A chegada dos filhos à adolescência, seu acesso descontrolado às redes sociais, que Ronaldo vê como perversões, e sua longa passagem por uma clínica de reabilitação o fazem temer a repetição de sua própria história.

Ele reproduz o que a antropóloga Taniele Rui identificou como “um elo discursivo entre ‘drogas’, criminalidade, descontrole e autodestruição”. Ele tenta passar instrução aos filhos e ser um bom exemplo, mas incertezas demais rondam sua vida —o carro em situação irregular e uma eventual recaída nas drogas, por exemplo.

Sociedade de empreendedores

As políticas do período lulista, ao reduzir a distância entre a classe média tradicional e a “nova”, colocaram esta em um patamar diferente. No entanto, as possibilidades inéditas de viajar de avião, ter acesso ao ensino superior e ao microcrédito e financiar um carro para a família vieram, de baixo, com o crescimento vertiginoso do pentecostalismo e, do alto, do empreendedorismo.

Não estamos diante, portanto, apenas de mobilidade social. Trata-se, na verdade, de uma ressignificação cultural profunda: o mundo popular, com suas novas contradições, libertaria, afinal, um projeto de contraestigmatização dos estabelecidos das classes média e alta, formando uma nova classe média de fato, que expressa um reconhecimento possível em uma sociedade de classes desintegrada.

Ronaldo fala pouco e quase não sorri. Quando o visitei, havia em sua estante uma edição amarrotada de “Esquerda Caviar”, best-seller antipetista de Rodrigo Constantino, que ele insistiu em me mostrar. Queria assim demonstrar o ceticismo que emerge na relação entre um outsider e um pesquisador “estabelecido”, uma armadura contra um mundo suspeito.
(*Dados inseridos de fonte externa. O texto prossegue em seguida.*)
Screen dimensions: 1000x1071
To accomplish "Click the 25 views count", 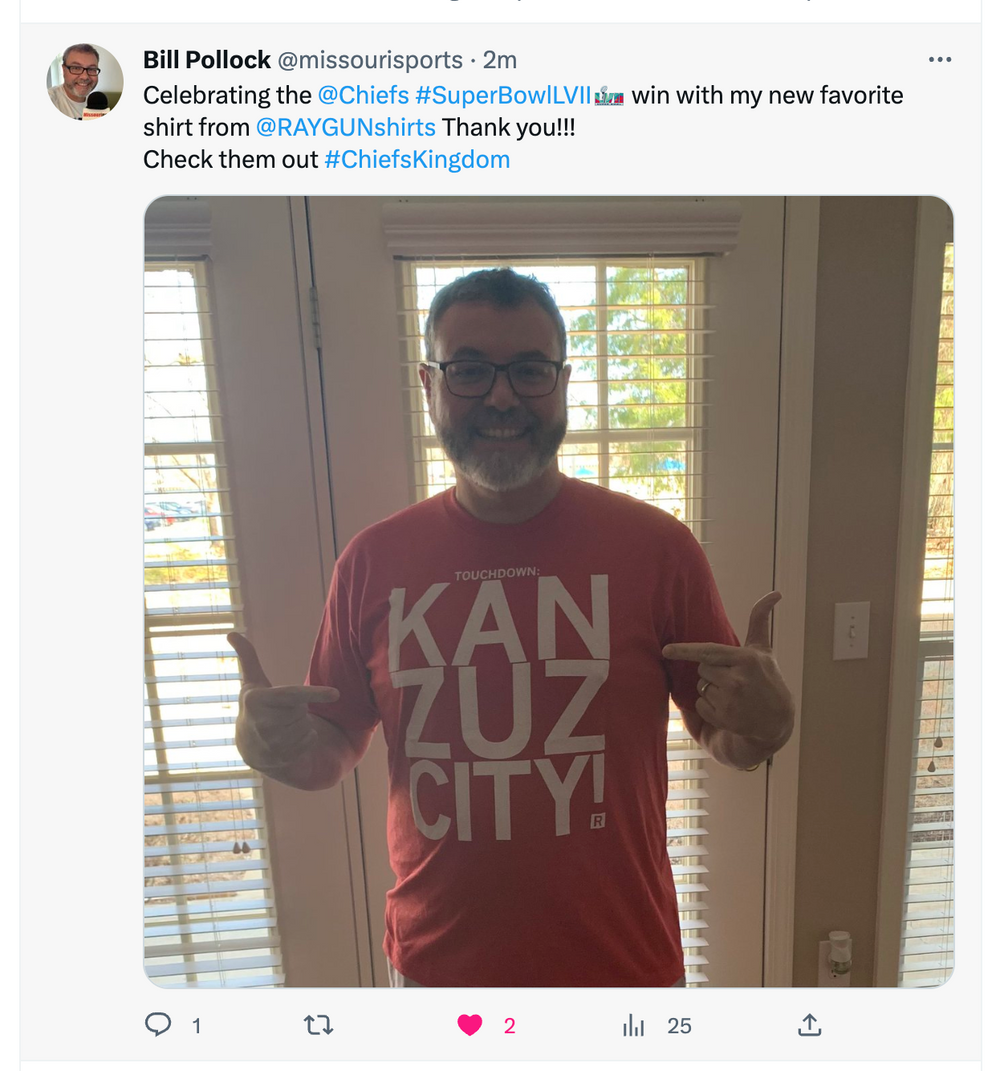I will [679, 1026].

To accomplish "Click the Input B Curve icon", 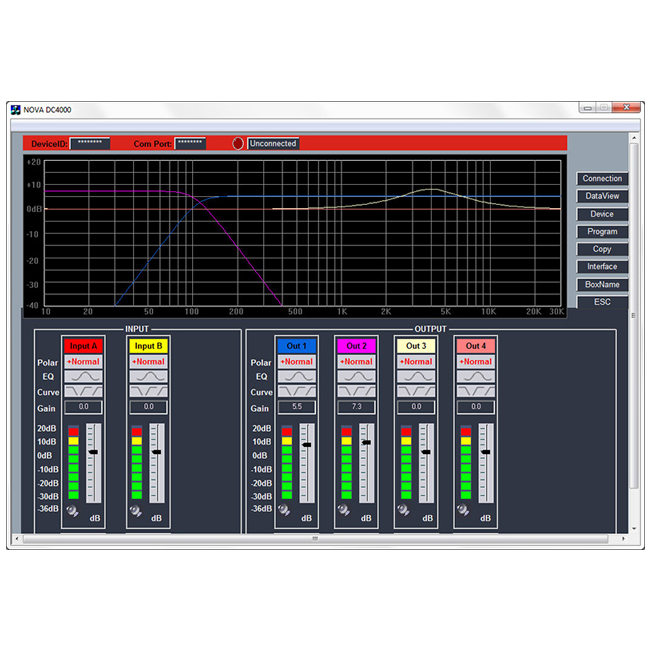I will click(148, 392).
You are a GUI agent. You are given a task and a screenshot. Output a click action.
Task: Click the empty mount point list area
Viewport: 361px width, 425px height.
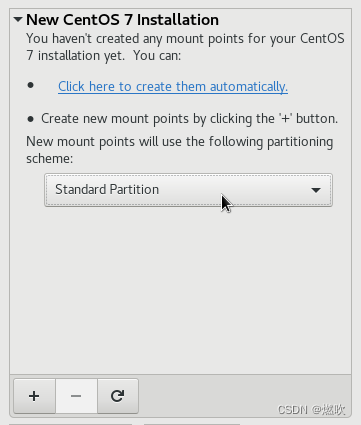point(180,290)
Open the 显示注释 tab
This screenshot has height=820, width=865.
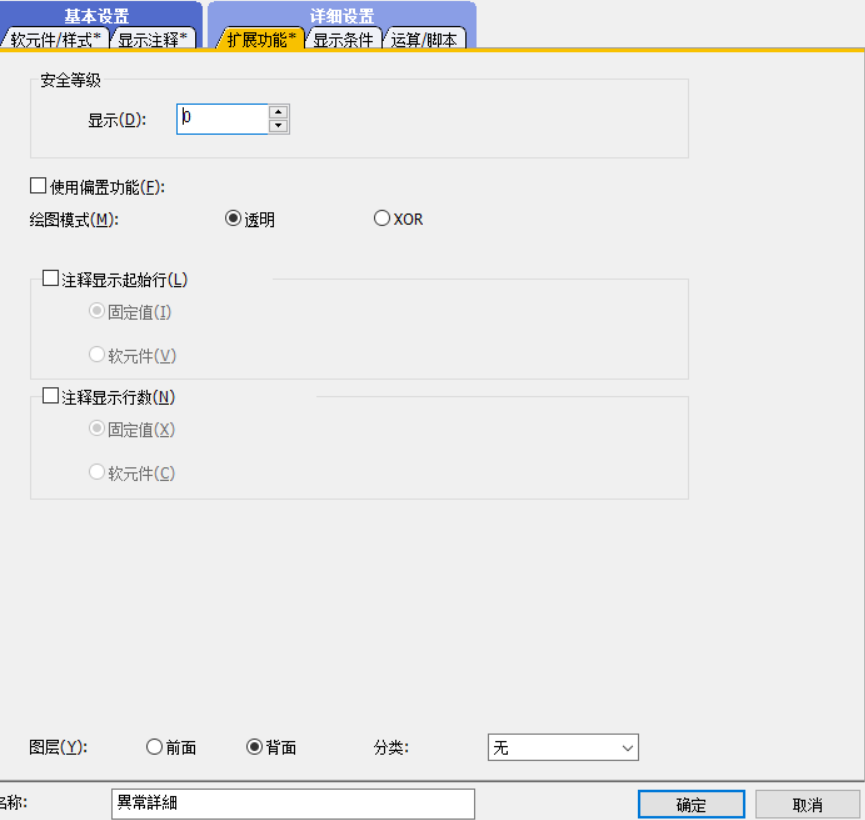tap(152, 40)
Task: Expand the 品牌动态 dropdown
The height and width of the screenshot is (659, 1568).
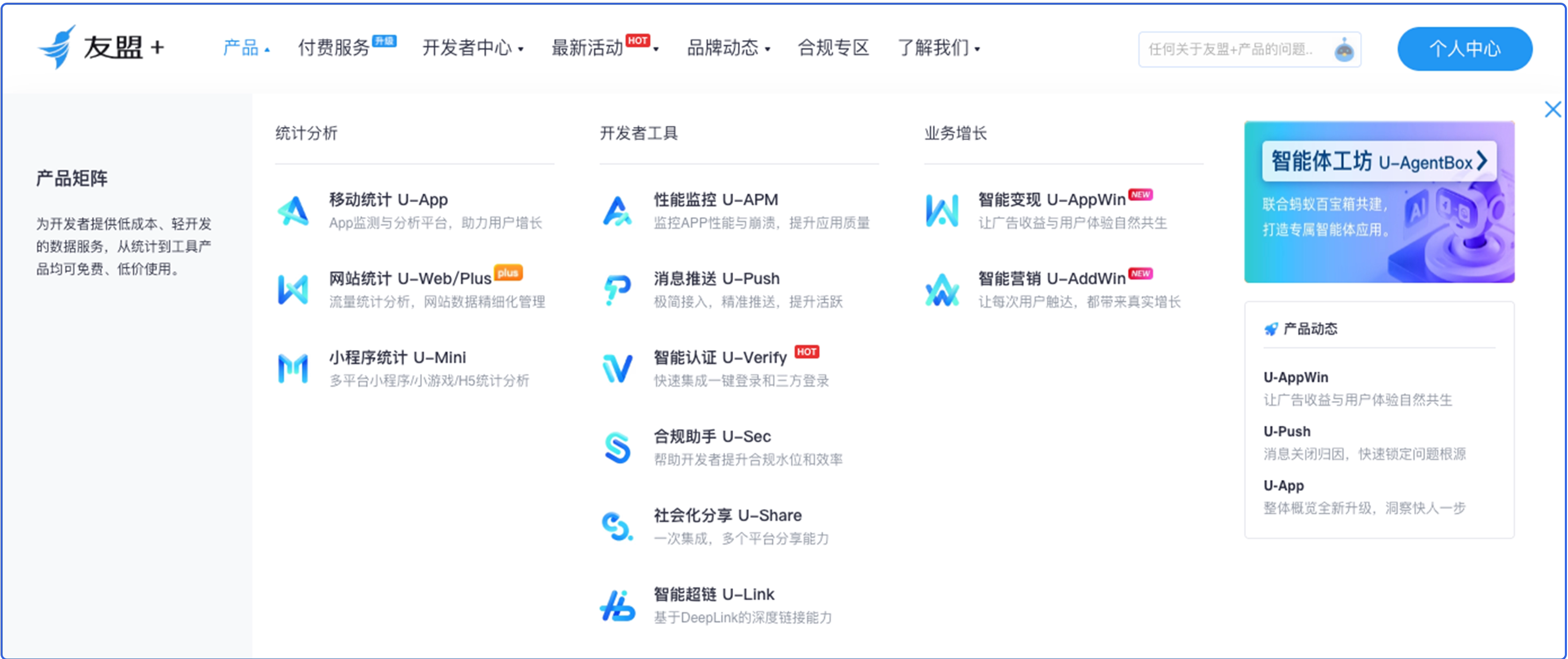Action: pyautogui.click(x=728, y=48)
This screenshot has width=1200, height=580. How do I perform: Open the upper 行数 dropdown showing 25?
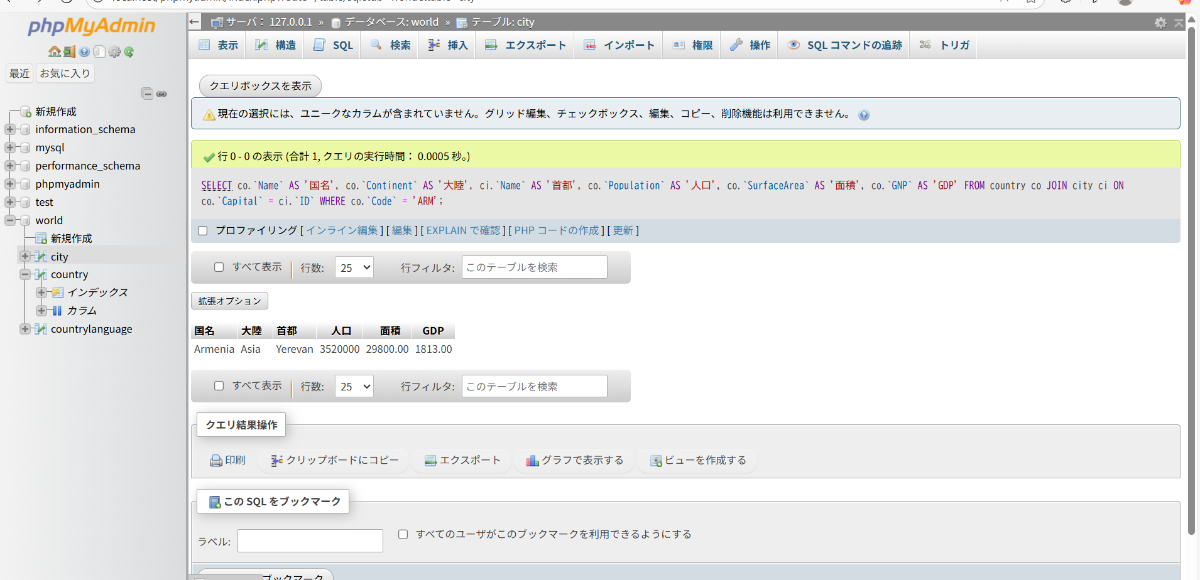tap(354, 267)
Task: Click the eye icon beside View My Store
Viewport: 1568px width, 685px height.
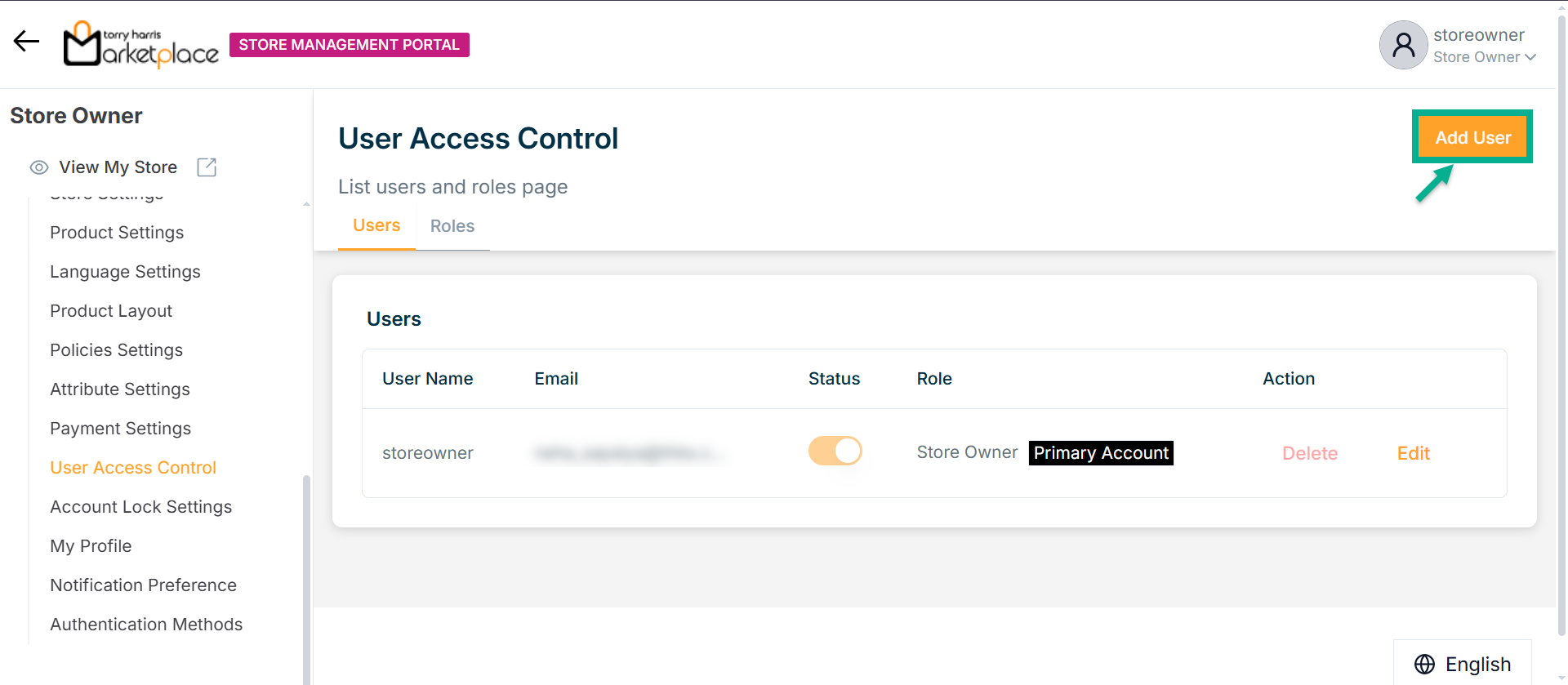Action: (x=39, y=167)
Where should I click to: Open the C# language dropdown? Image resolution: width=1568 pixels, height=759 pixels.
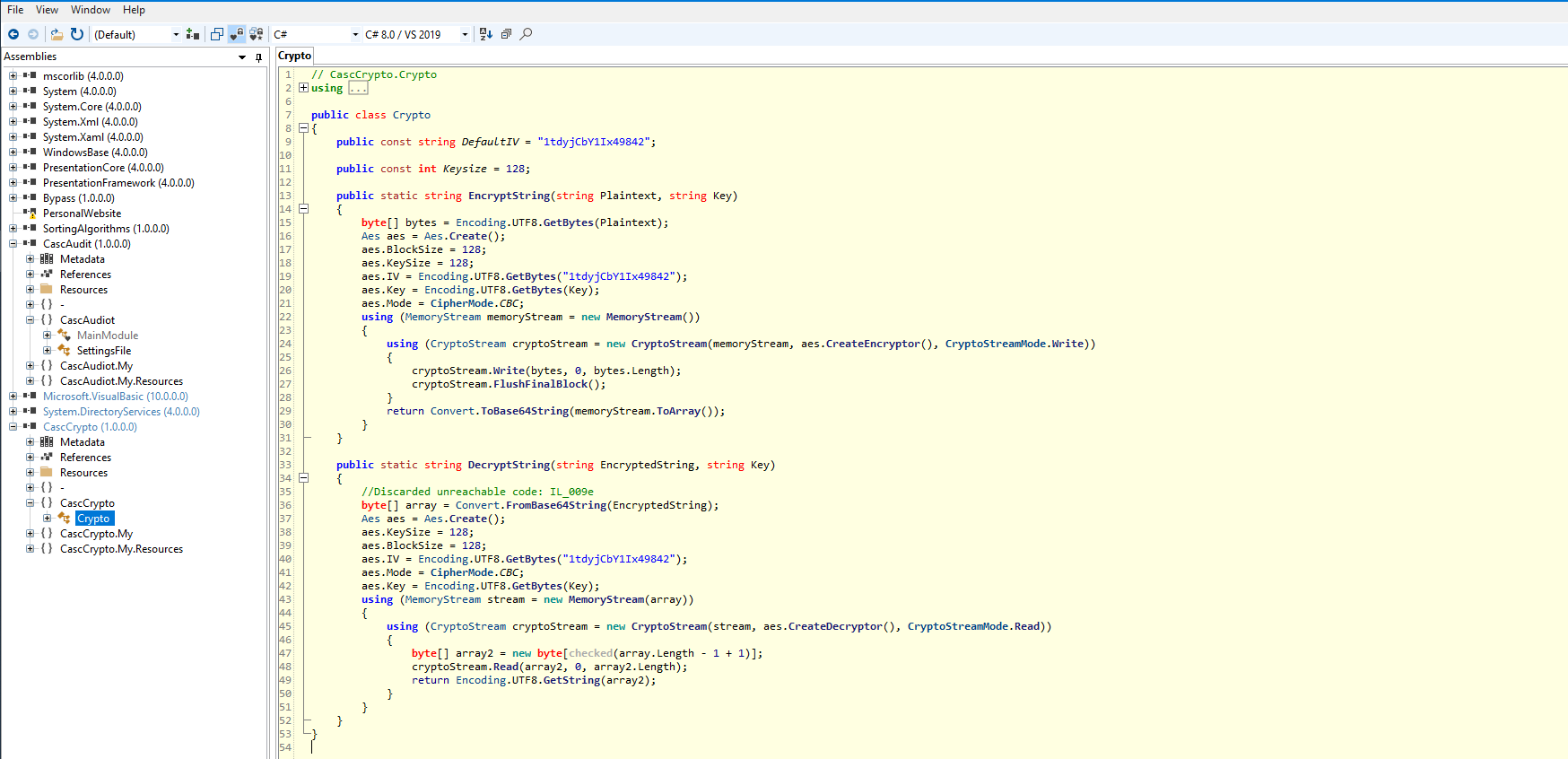coord(316,34)
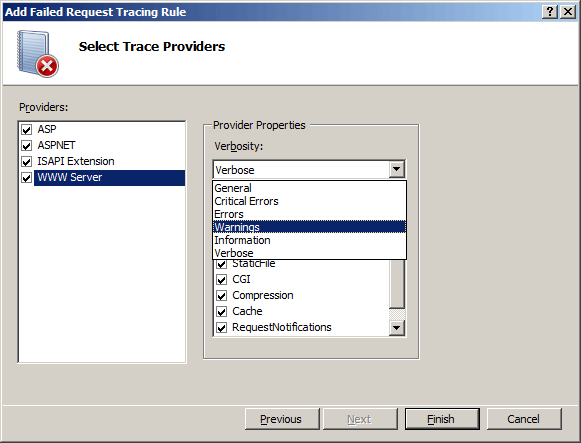Collapse the Verbosity dropdown arrow
The width and height of the screenshot is (581, 443).
[396, 169]
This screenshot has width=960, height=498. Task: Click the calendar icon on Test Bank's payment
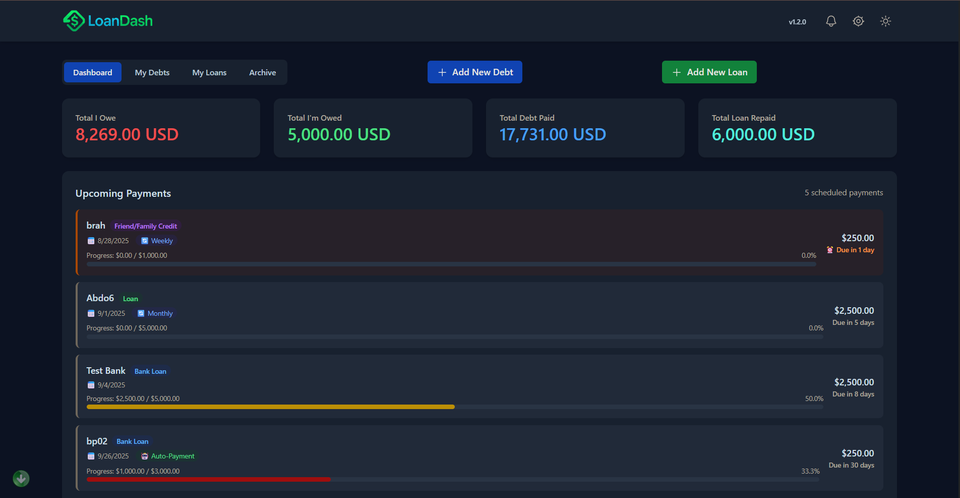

O ethos do empreendedorismo popular subverte relações concretas de submissão entre estabelecidos e outsiders.

Para quem vê apenas anomia no mundo popular, pode causar surpresa que Ronaldo e Aparecida rejeitassem Jair Bolsonaro em meados de 2021, quando conversamos. Isso porque não há determinismo no mundo popular, como demonstra os mais de 1 milhão de microempreendedores individuais do município de São Paulo, que deu vitória a Lula nas eleições deste ano.

Da parte dos outsiders, ressignificar suas histórias de sofrimento é um desejo mais que legítimo, não um delírio coletivo —se o fazem pelo empreendedorismo é porque se reconhecem em sua utopia de liberdade. Por sinal, Patricia Hill Collins salienta que estar dentro de um determinado contexto mas em uma posição marginal pode ser um estímulo tanto à criatividade quanto uma ameaça ao status quo.

Aparecida ainda sonha, mas mesmo que não consiga colocar seu negócio de trufas de chocolate de pé, conta que conversa com Deus e Ele lhe diz que é com as trufas que ela irá vencer. As incontáveis experiências de opressão, humilhação e desamparo desses outsiders, atomizadas e mais ou menos exitosas, afirmam juntas, como no Evangelho de Mateus, que os humilhados serão exaltados.